** Seçilen metin **
_____

Emsal Mahkeme Kararı Konya Bölge Adliye Mahkemesi 3. Hukuk Dairesi 2020/1047 E. 2020/1208 K. 09.12.2020 T.

Görüntülediğiniz mahkeme kararı kesinleşmiş bir karardır.

T.C. KONYA BAM .. HUKUK DAİRESİ Esas-Karar No:
T.C.
KONYA
BÖLGE ADLİYE MAHKEMESİ
.. HUKUK DAİRESİ

DOSYA NO :
KARAR NO : KARAR TARİHİ : 09/12/2020

T Ü R K M İ L L E T İ A D I N A
İ S T İ N A F K A R A R I

BAŞKAN :
ÜYE :
ÜYE :
KATİP :

İNCELENEN KARARIN
MAHKEMESİ : KONYA .. ASLİYE TİCARET MAHKEMESİ
TARİHİ : 16/09/2020
NUMARASI : Esas Karar

DAVACI :
VEKİLİ :
DAVALI :
VEKİLLERİ :

DAVA : Tazminat (Sigorta Ödemesine Dayanan Rücuen)

_____

** Veri setinden alıntılar **

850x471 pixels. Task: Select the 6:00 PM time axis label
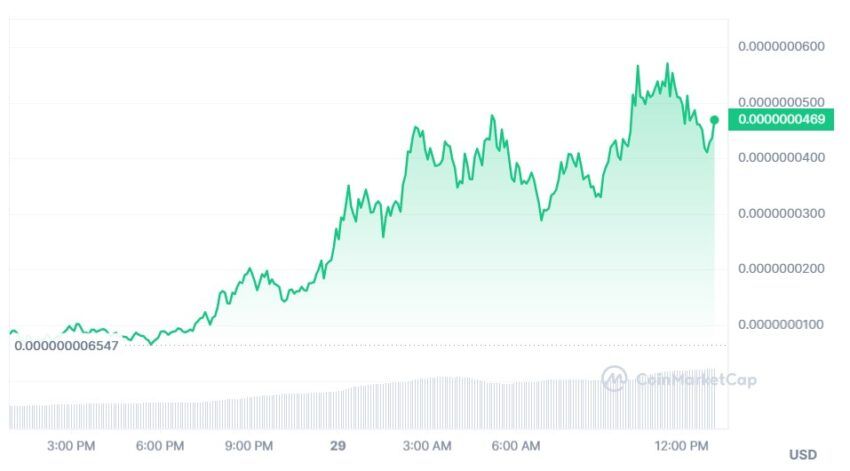(x=160, y=446)
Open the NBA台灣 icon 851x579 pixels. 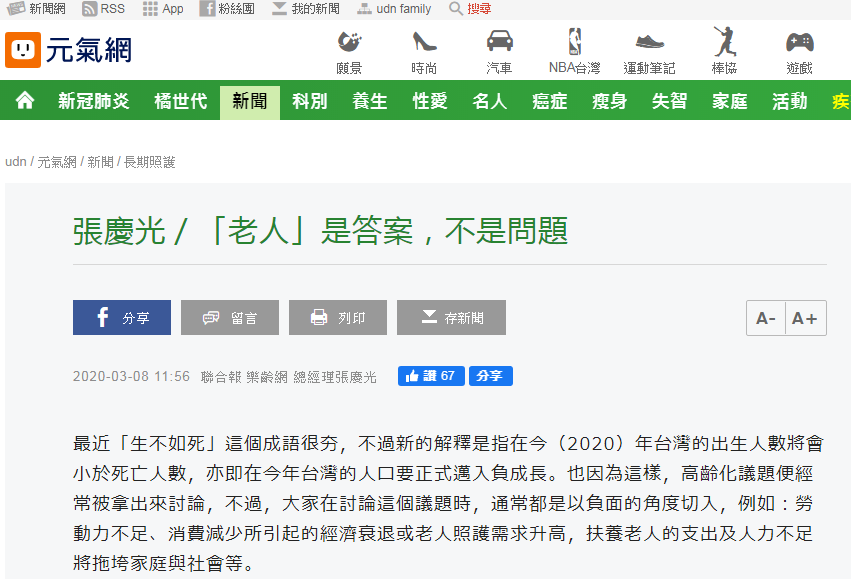pos(574,51)
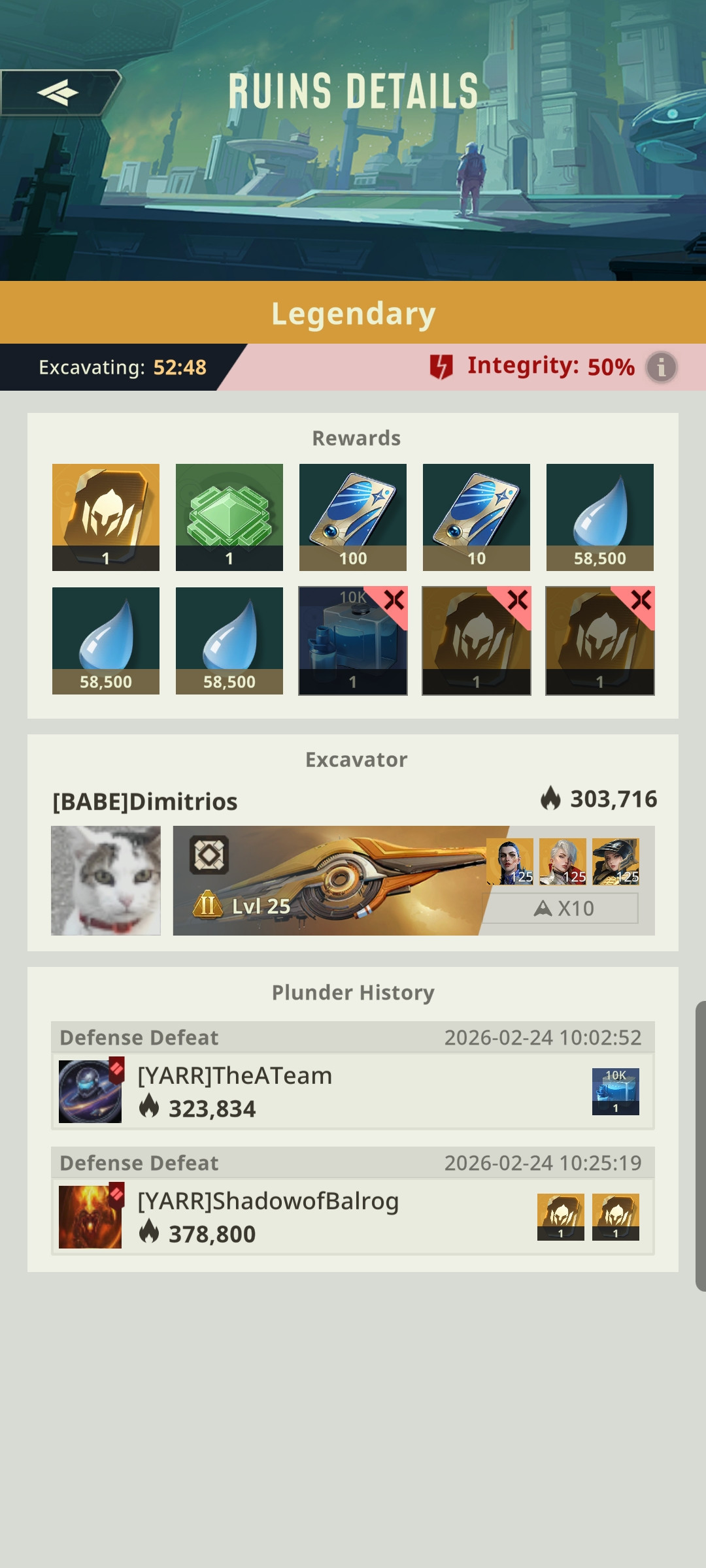Image resolution: width=706 pixels, height=1568 pixels.
Task: Select the plundered 10K fuel tank reward
Action: pyautogui.click(x=353, y=641)
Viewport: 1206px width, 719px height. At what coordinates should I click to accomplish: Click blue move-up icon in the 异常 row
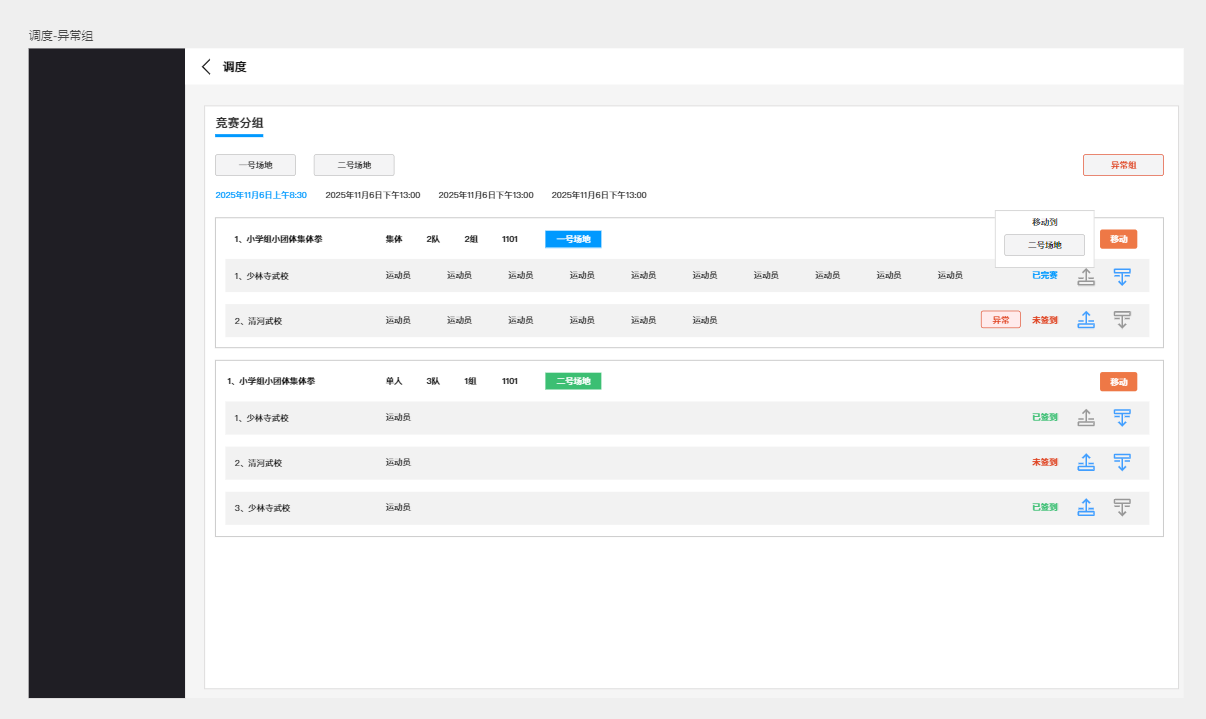(1086, 320)

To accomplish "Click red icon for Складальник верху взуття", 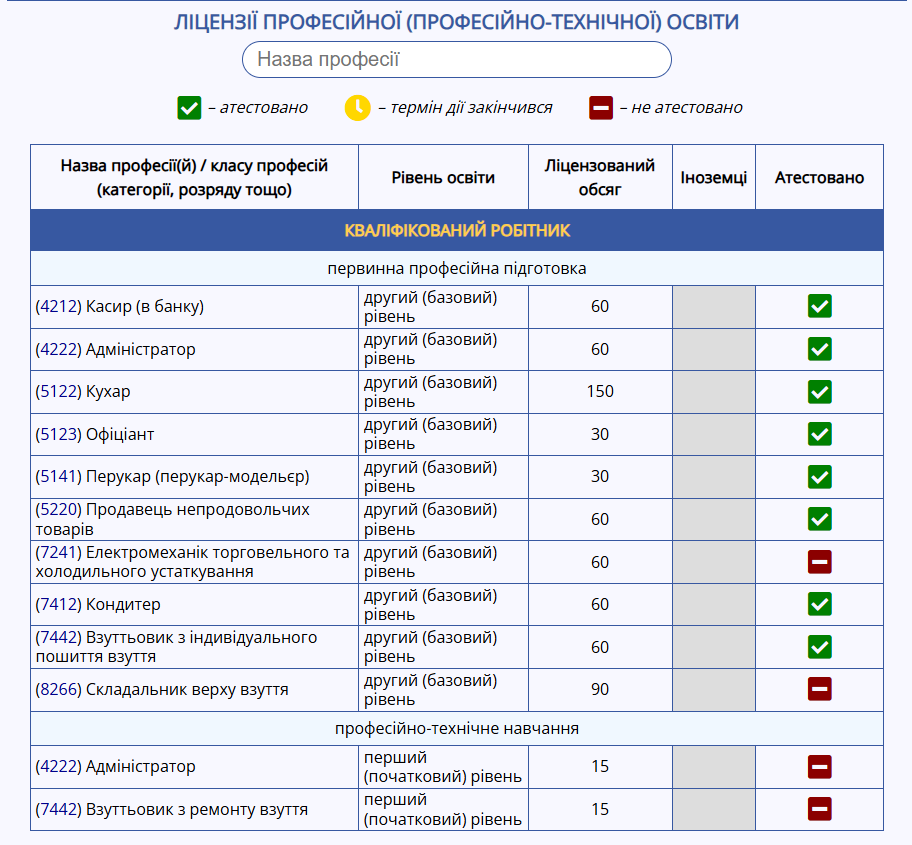I will (819, 690).
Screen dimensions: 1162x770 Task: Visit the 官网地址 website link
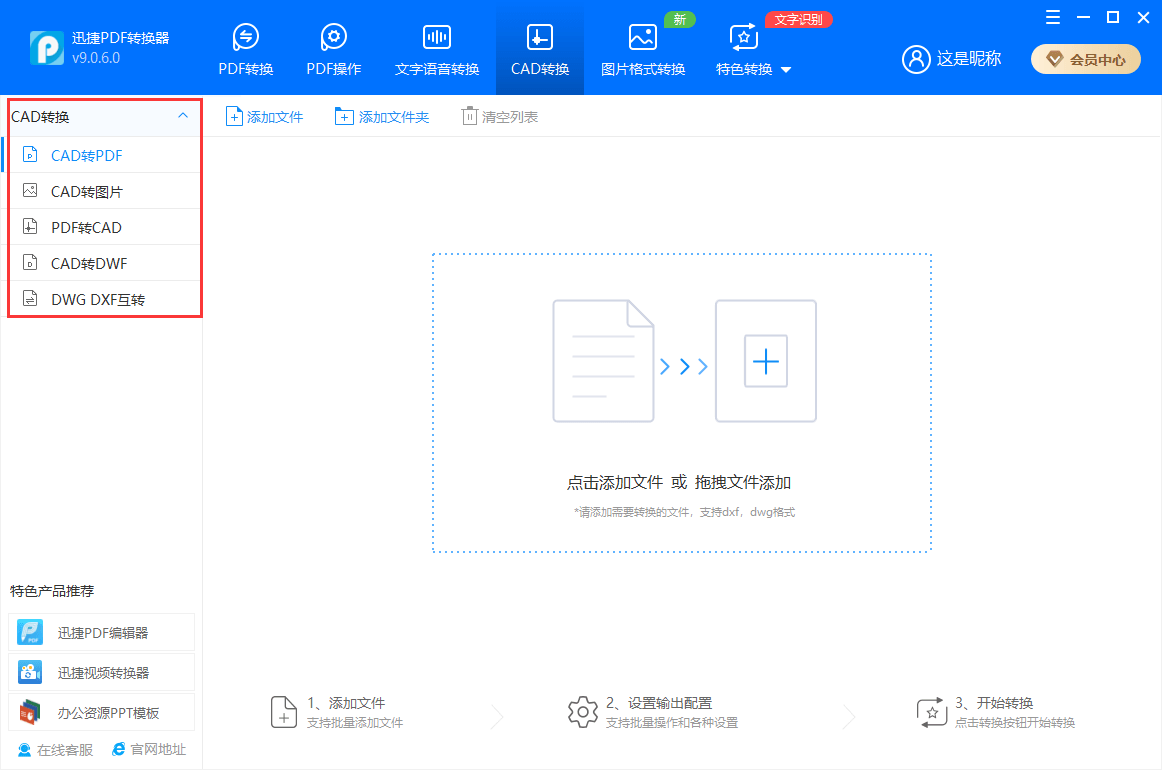[x=149, y=749]
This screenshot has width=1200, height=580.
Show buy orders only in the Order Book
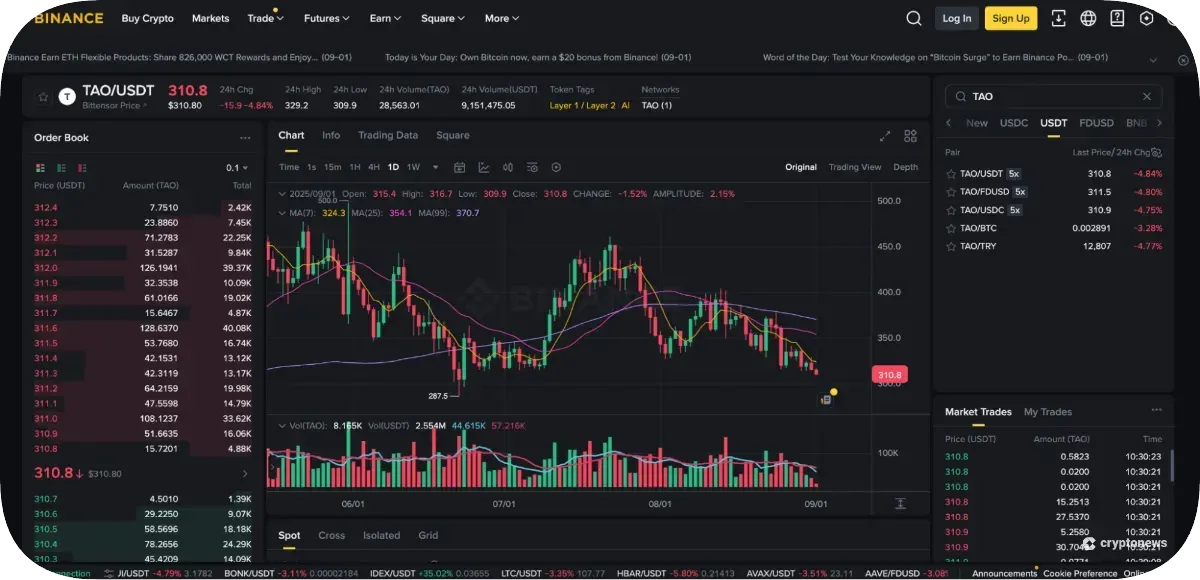tap(61, 167)
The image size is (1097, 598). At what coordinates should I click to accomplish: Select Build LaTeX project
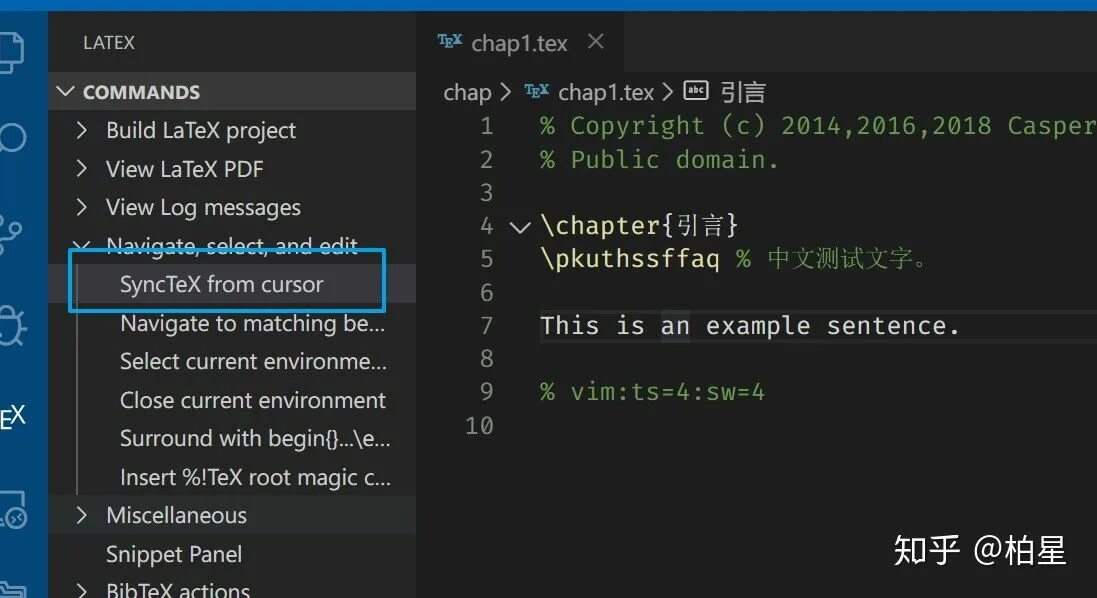click(x=201, y=130)
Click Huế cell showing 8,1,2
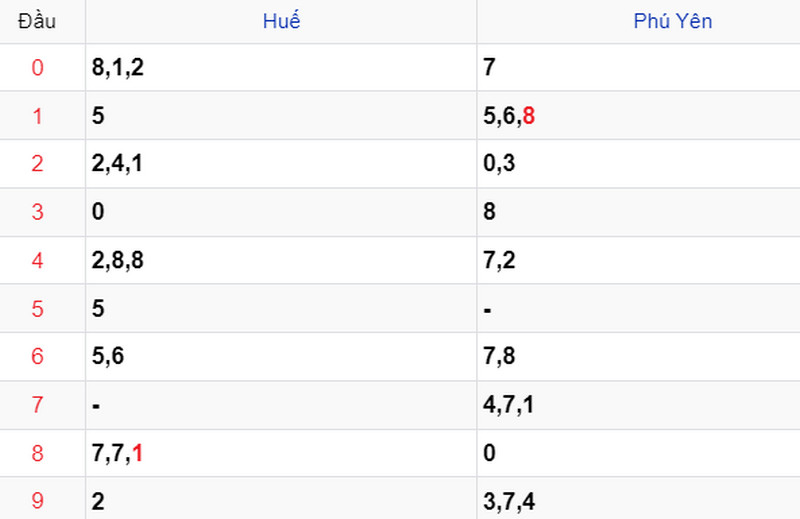Image resolution: width=800 pixels, height=519 pixels. click(x=281, y=67)
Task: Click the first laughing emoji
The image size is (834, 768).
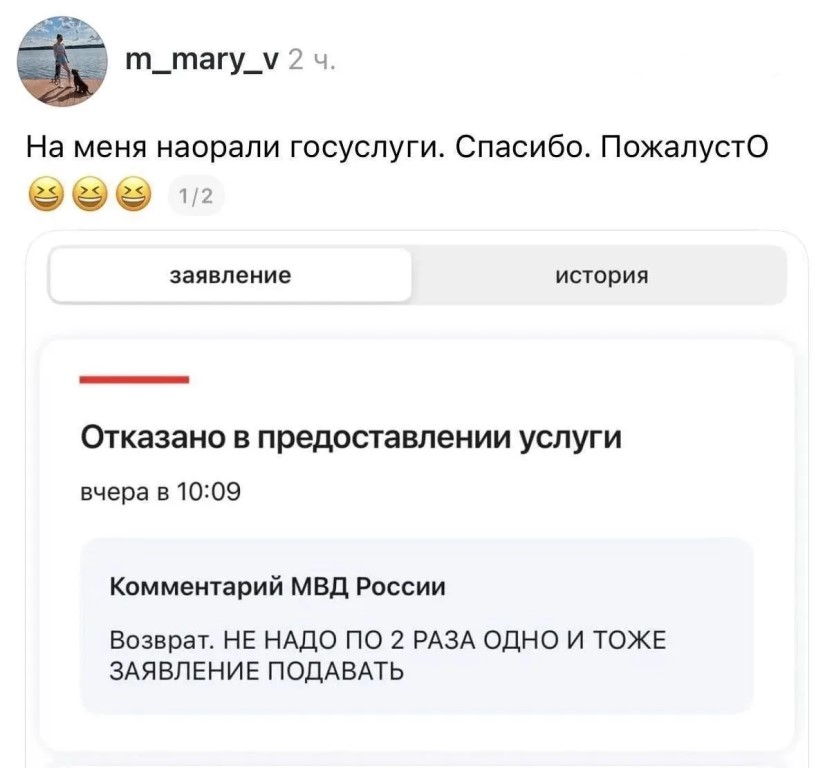Action: 46,194
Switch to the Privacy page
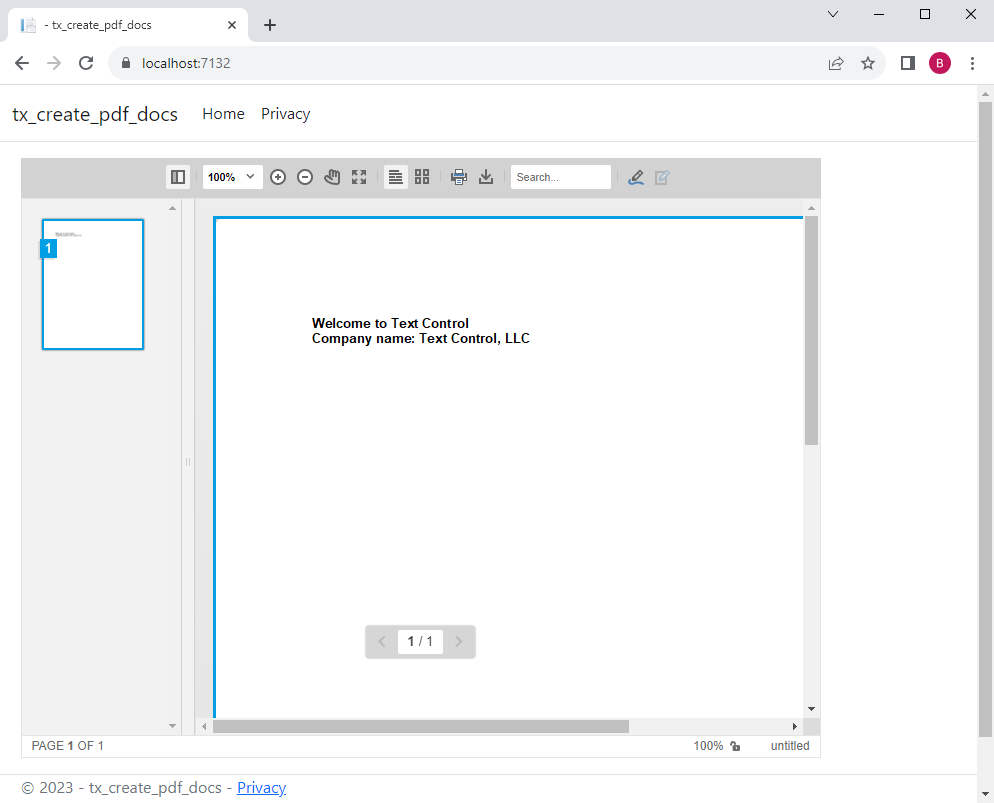The height and width of the screenshot is (803, 994). (285, 113)
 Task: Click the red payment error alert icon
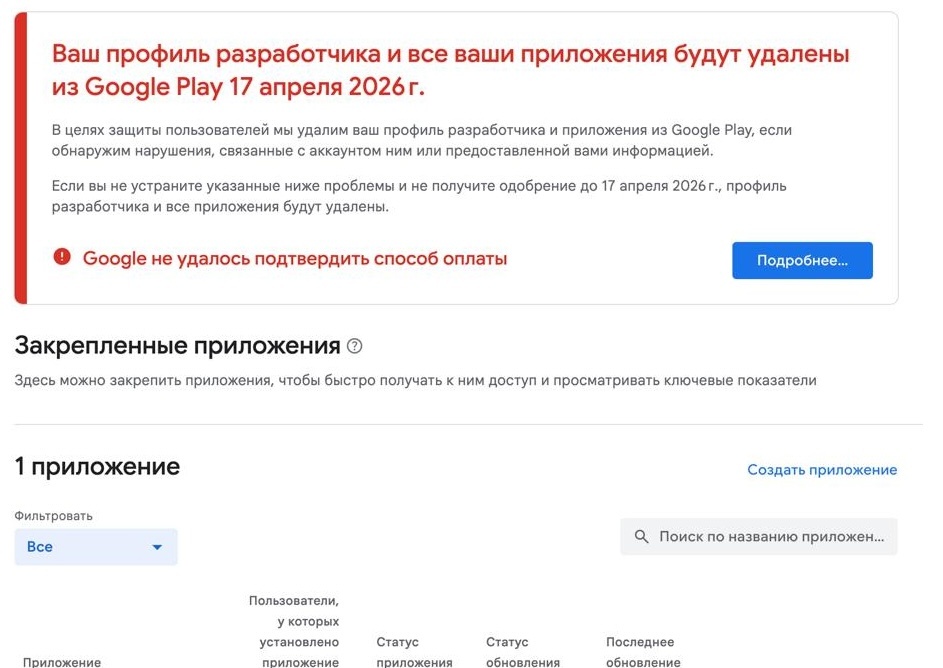(64, 258)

_____

** Yazılı görevler **
1. Mahkeme kararına göre, incelenen kararın tarihi nedir?
2. Mahkeme kararından "Emsal Mahkeme Kararı" kısmından başlayarak aşağıya doğru "kesinleşmiş bir karardır." kısmına kadar her şeyi aynen çıkarın.

** Sorunların çözümleri **
1. 16/09/2020

2.
Emsal Mahkeme Kararı Konya Bölge Adliye Mahkemesi 3. Hukuk Dairesi 2020/1047 E. 2020/1208 K. 09.12.2020 T.

Görüntülediğiniz mahkeme kararı kesinleşmiş bir karardır.